Now until we address that issue, then we cannot find access, we cannot find alternatives to the present system which is driven by monied interests.

HEFFNER: But I gather your way of addressing this question is not simply by full disclosure of who contributes, or even in terms of limiting what can be contributed, but rather public funding of our political process.

MOYERS: There’s a variety of ways we will address this. One is public funding of our public elections. The other is full disclosure. We’ve got now the means on the Internet so that when you give $100,000 to a particular candidateit goes right on, it can go right on the Internet. Instant disclosure should be, is a part of this. And yes, I believe in limitations on campaign contributions. The Supreme Court has upheld that. In a recent decision, a very important decision, based on a Missouri case the Supreme Court said that money is not speech, money is property. So that we, you know, we … if a lawyer argues before the Supreme Court, that lawyer gets only 30 minutes to make his or her case. He doesn’t have the right to go out a buy another 30 minutes of time. Even in the House of Representatives, there are five minute limits put on debate.

We limit free speech all the time in the interest of a larger objective. So speech can be limited, contributions can be limited, the courts … the Supreme Court has said its Constitutional … a thousand dollar limit is Constitutional and it could be that even lesser amounts are Constitutional.

HEFFNER: Then what are people talking about when they say that the Supreme Court has said definitely that money is speech.

MOYERS: Well the Supreme Court has a divided, schizophrenic approach to … it did in the Buckley versus Vallejo decision back in the 1970s say that money is speech. But recently it’s been saying unlimited speech is not necessarily healthy or Constitutional. So it’s begun to try to see how it can seesaw again, how it can, how it can balance the interest of free speech with the interest of the public.

HEFFNER: What chance do you think there is for us in our present political situation to get the very people who benefit from the excesses of financial contributions to politicians to vote to limit them?

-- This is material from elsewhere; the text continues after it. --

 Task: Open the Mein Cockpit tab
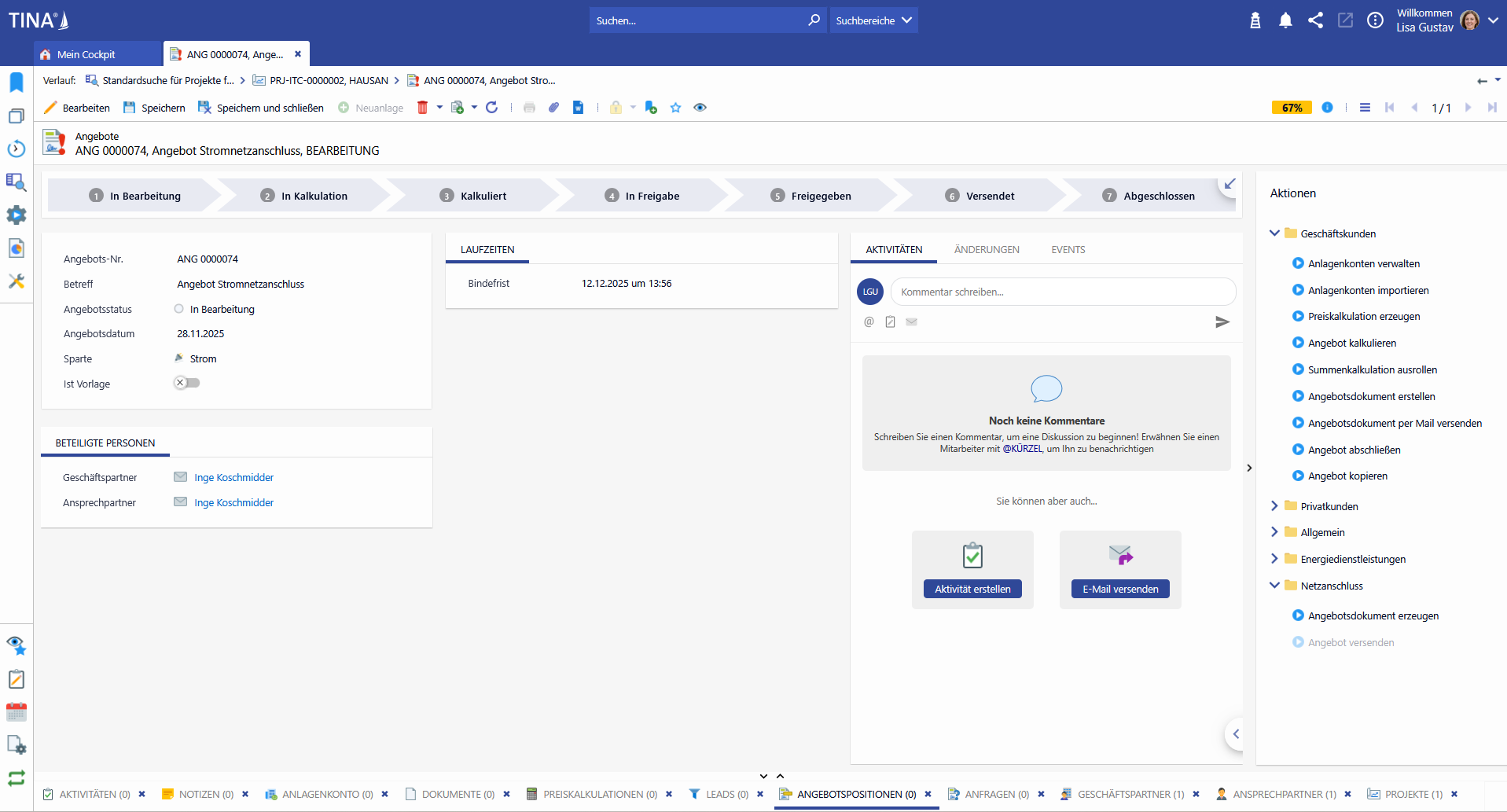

MOYERS: The odds are long because while people do want campaign finance reform every poll I have seen, and there’s other evidence as well, show that that the majority of the American people want to change the system. But as you just said, the people who can change the system, the legislators, the elected officials … it’s to their benefit not to change the system. So you have in fact a real, a real revolt by the elites in this country. The political elites are in revolt against the will of the people and are using their exalted position to hold on to their power in defiance of the people … hoping to wear down the patience of the people. It’s an astonishing moment in American life. In which a handful of political elites, the leaders of both parties, the leaders of both houses in the Congress and the White House are aligned in a, in a cabal of self-interest against the interest of the public. It’s astonishing. In every state where public funding of political campaigns has been on the ballot in the last several years, in every state … sixteen states where people have had a chance to vote their … to express their opinion, public funding and campaign finance reform have succeeded. In independent Maine they passed public funding of campaigns. In liberal Massachusetts they passed public funding of state campaigns. And in conservative Arizona they passed public funding of campaigns. Senator McCain, who is from Arizona did not just reach up into the sky one day and pick a holy writ down and said, “campaign finance reform”. He watched what happened in the State of Arizona, where when it was presented to the voters of Arizona they opted for public funding of state campaigns. Now, he got the message. Now in the last years of his life, Barry Goldwater, who was not a Liberal Socialist Democrat, Barry Goldwater said the single most important issue to the health of our republic … a republic he cared a great deal about, was campaign finance reform. So every time the people have had a chance to act on this, and in every poll that is open and honest, people say “we want to change the way we finance our elections”. But the people running the political process at the top don’t want to.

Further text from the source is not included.